Indeed, the overall impression is of a band with more ideas than they know what to do with. The best tracks are those on which a little atmospheric polish is allowed to buff the basic idea to a pleasing pop lustre, such as the lovely "Candlefire" and "Mary Louise", which blossoms with a beautiful shimmer of Beach Boys harmonies that belie the studied lo-fi style.

PILLS Electrocaine

(Mercury 536 650-2)

Another French techno outfit, Pills would probably like to be the Prodigy. Anthony Sandor is the band's Liam Howlett, crafting sharp, punchy electro backdrops, but there's not an awful lot happening on the surface. The biggest difference between Pills and most British techno crews is the paucity of imagination: there's so little variation in Sandor's formula of tubular acid synth squelches and monotonously pounding drum tracks that it's impossible to tell most of these tracks apart.

Loose: New Sounds

of the Old West

(Vinyl Junkie/Rykodisc VJCD004)

That most conservative of collective bodies, the American record-buying public, doesn't seem to have realised it yet, but much of the best music currently emanating from the US falls into what could be loosely categorised as the "new country", or "sadcore" genre. Corralling several of the genre's ornery steers on to one CD, this compilation gives a good impression of the breadth and diversity of the style, despite not including such obvious candidates as Will "Palace" Oldham, Jim White or Bill "Smog" Callaghan, three of the genre's prime movers.

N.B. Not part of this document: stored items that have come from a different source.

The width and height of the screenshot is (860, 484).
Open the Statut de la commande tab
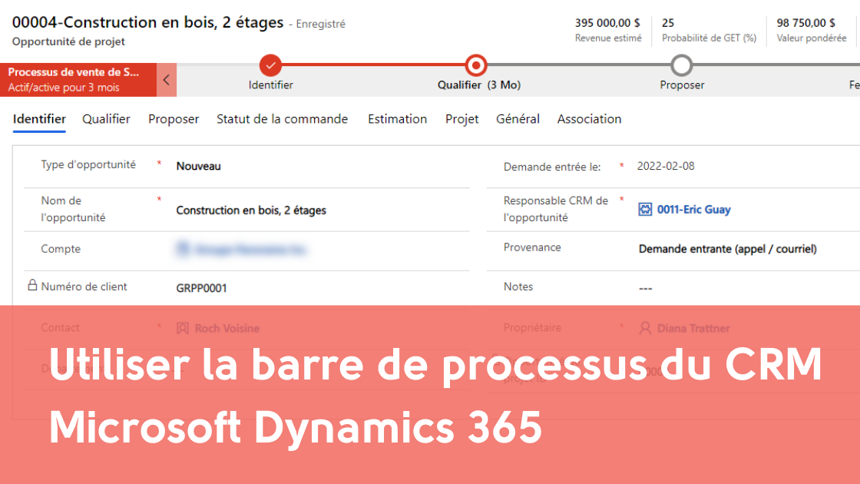pyautogui.click(x=282, y=119)
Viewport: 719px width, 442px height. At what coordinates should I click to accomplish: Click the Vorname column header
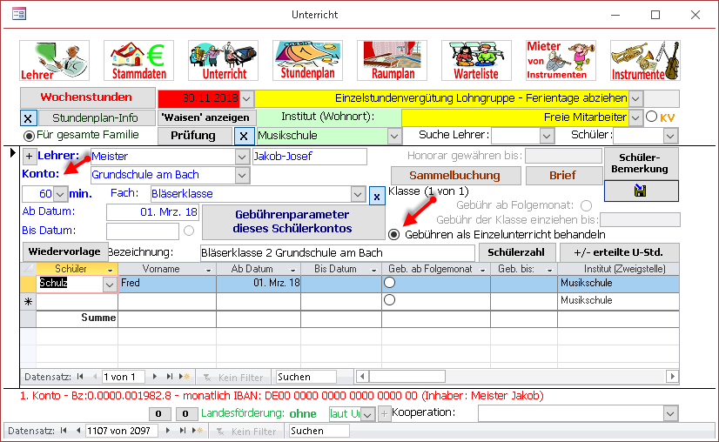pyautogui.click(x=166, y=270)
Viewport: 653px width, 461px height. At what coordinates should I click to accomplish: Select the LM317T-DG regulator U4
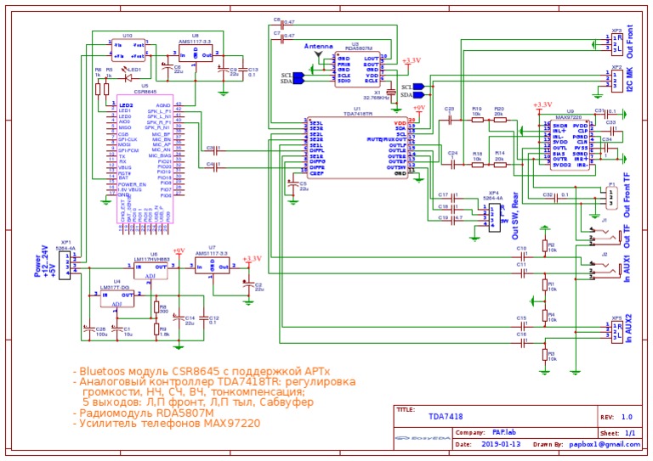[117, 299]
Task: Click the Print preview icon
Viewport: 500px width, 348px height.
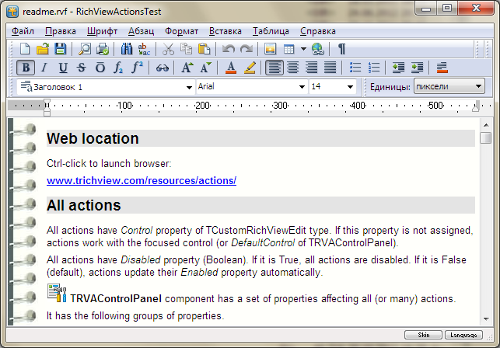Action: point(84,49)
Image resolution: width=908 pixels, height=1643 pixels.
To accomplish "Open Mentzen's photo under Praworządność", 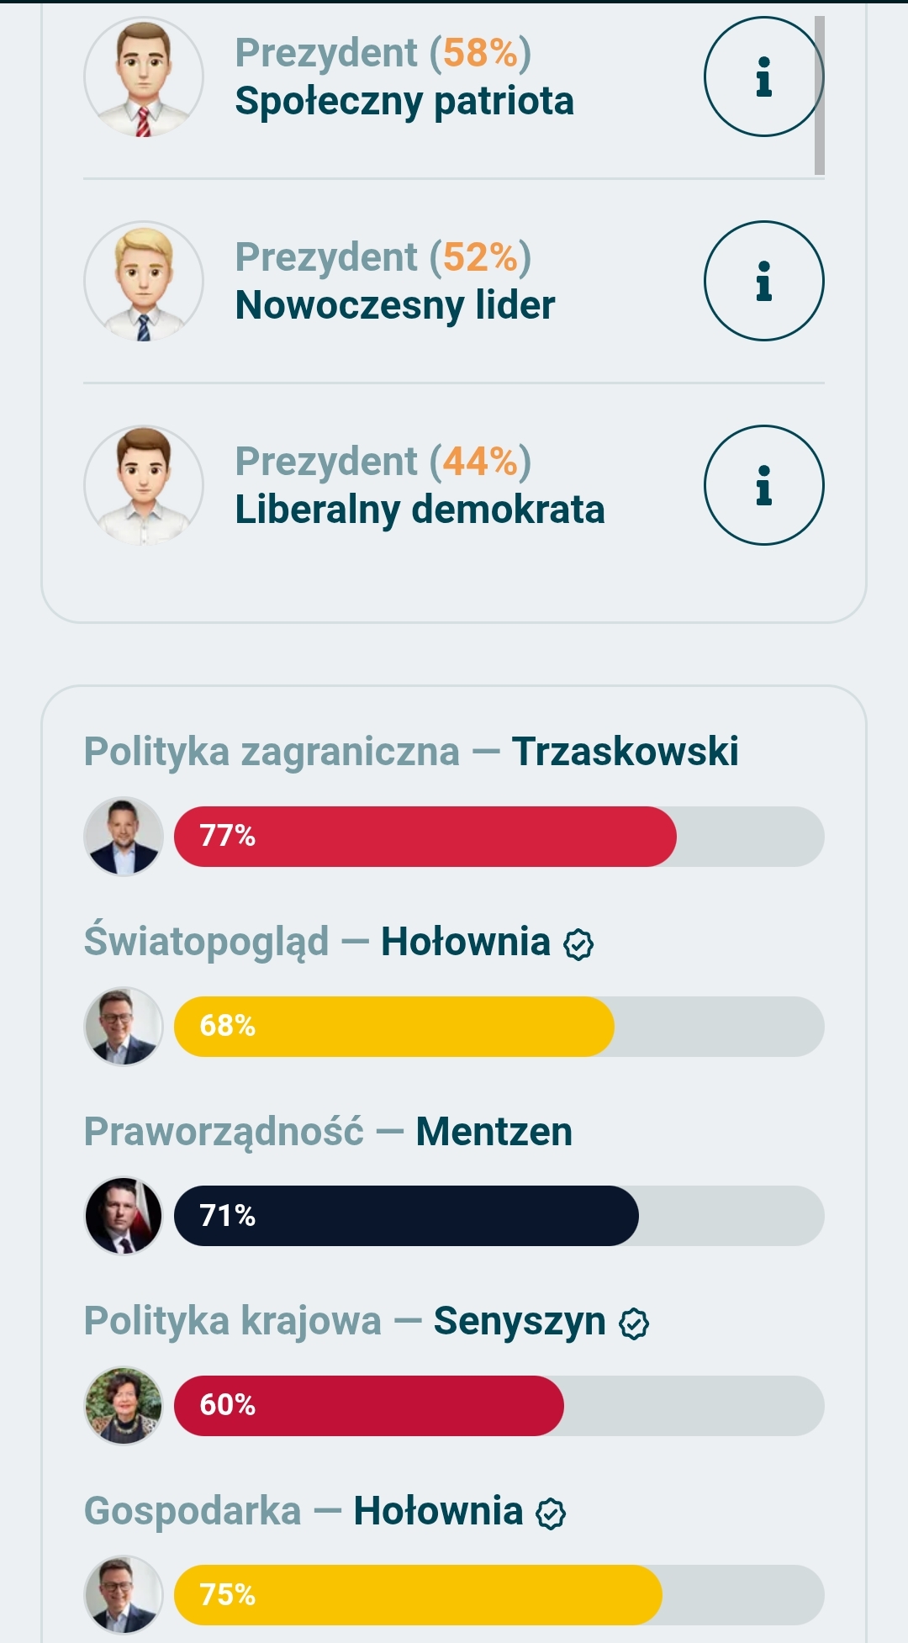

In their absence, Lambchop is probably the best-known act here: the band's oddly elegiac "The Petrified Florist" is indicative of the slightly warped approach of many new country artists, compared with the thoroughgoing traditionalism of the mainstream. You wouldn't find Garth Brooks, for instance, writing a song quite as nonsensical as Giant Sand's "Lester Lampshade" (about a lampshade called Lester - presumably an associate of Byron The Bulb in Thomas Pynchon's Gravity's Rainbow). Nor, for that matter, would too many big-hat acts try their hand at the weatherbeaten white blues of the Gourds, who bring "All the Labor" to vivid life with mandolin, accordion and hillbilly harmonies.

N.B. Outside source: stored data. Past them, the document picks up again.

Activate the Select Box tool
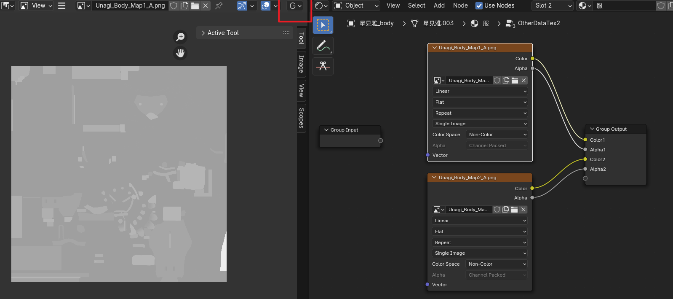(x=323, y=25)
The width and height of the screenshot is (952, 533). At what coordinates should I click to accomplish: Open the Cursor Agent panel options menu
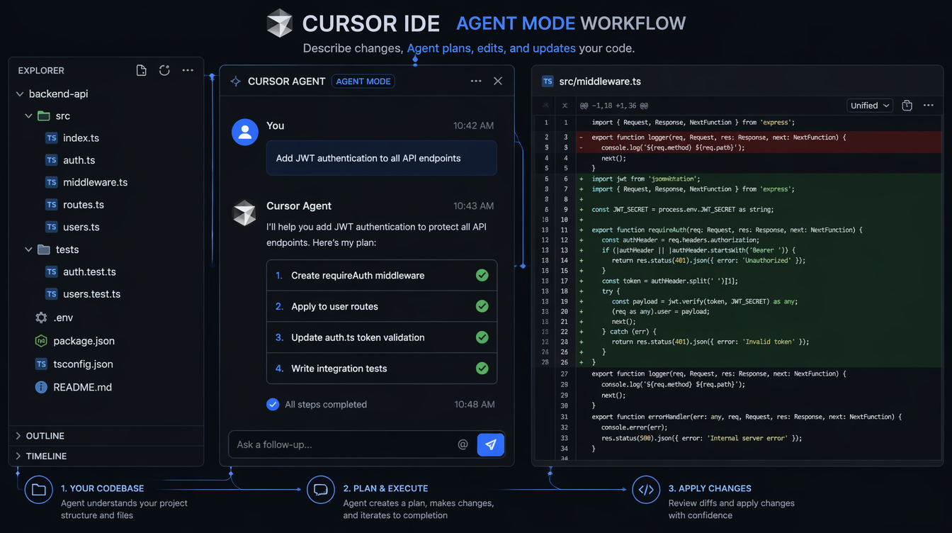(475, 81)
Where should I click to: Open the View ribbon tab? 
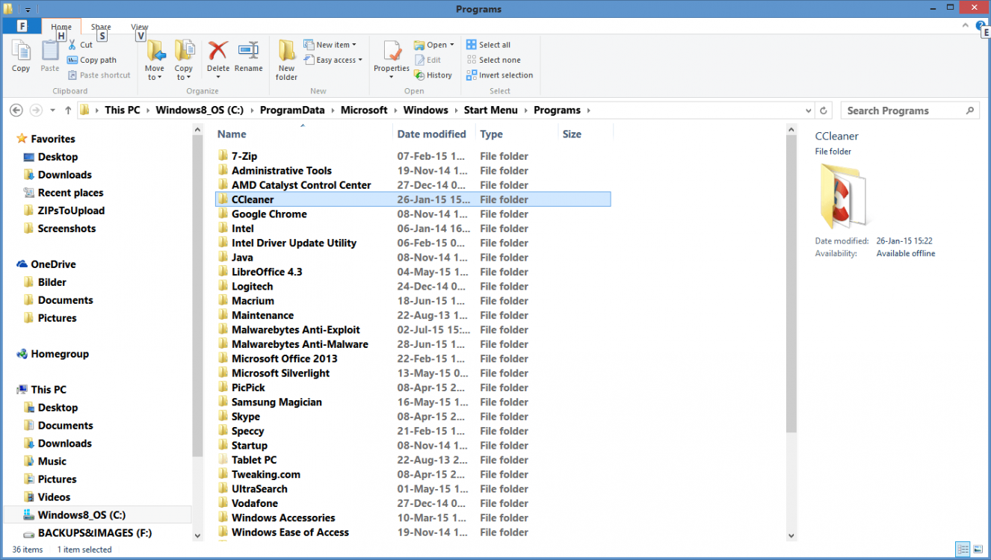[139, 27]
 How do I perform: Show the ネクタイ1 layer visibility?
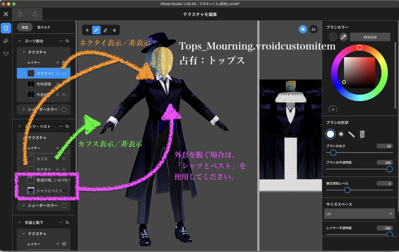[64, 73]
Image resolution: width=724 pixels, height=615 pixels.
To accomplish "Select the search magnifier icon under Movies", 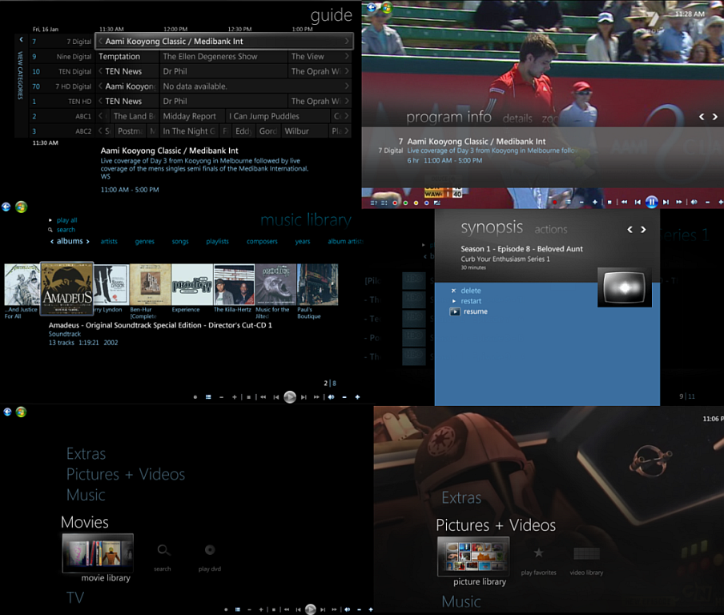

Not all of Loose is as good as these - there's a surfeit of the doped desultoriness - but between the funfair rock'n'roll of the Bonnevilles' "Tilt-A-Whirl" and the oddball ennui of the Handsome Family's "Moving Furniture Around", there's evidence aplenty of an upsurge of imagination in the American heartland. About time, too.

TERRY CALLIER

Timepeace

(Talkin Loud 539 249-2)

This comeback offering from Seventies soul-jazzer Terry Callier starts beautifully, with the weary fervour of "Ride Suite Ride", a subdued, organ- driven gospel-folk number that effortlessly conjures up memories of the Civil Rights "freedom riders", and "Lazarus Man", a dramatic recasting of the Lazarus myth set to Indian rain-stick percussion and gently rolling acoustic guitars. But ultimately, the album runs out of steam somewhere around the half-way point.

It's probably a matter of personal taste: for those first few songs, Callier operates in a kind of folk-soul style, vaguely reminiscent of Richie Havens, but with cleaner, more precise inflection; thereafter, jazz exerts a greater pull on the material, which slides inexorably in the direction of Radio Two.

The guitar and saxophone solos - even that of Pharoah Sanders on the title track - are neat, buttoned-down and utterly lacking in fire, and Callier's mild liberalism is entirely unsuited to the task of castigating gangstas on "Traitor to the Race". However much one may agree with his sentiments, it would be hard to devise a more accurate musical representation of social impotence.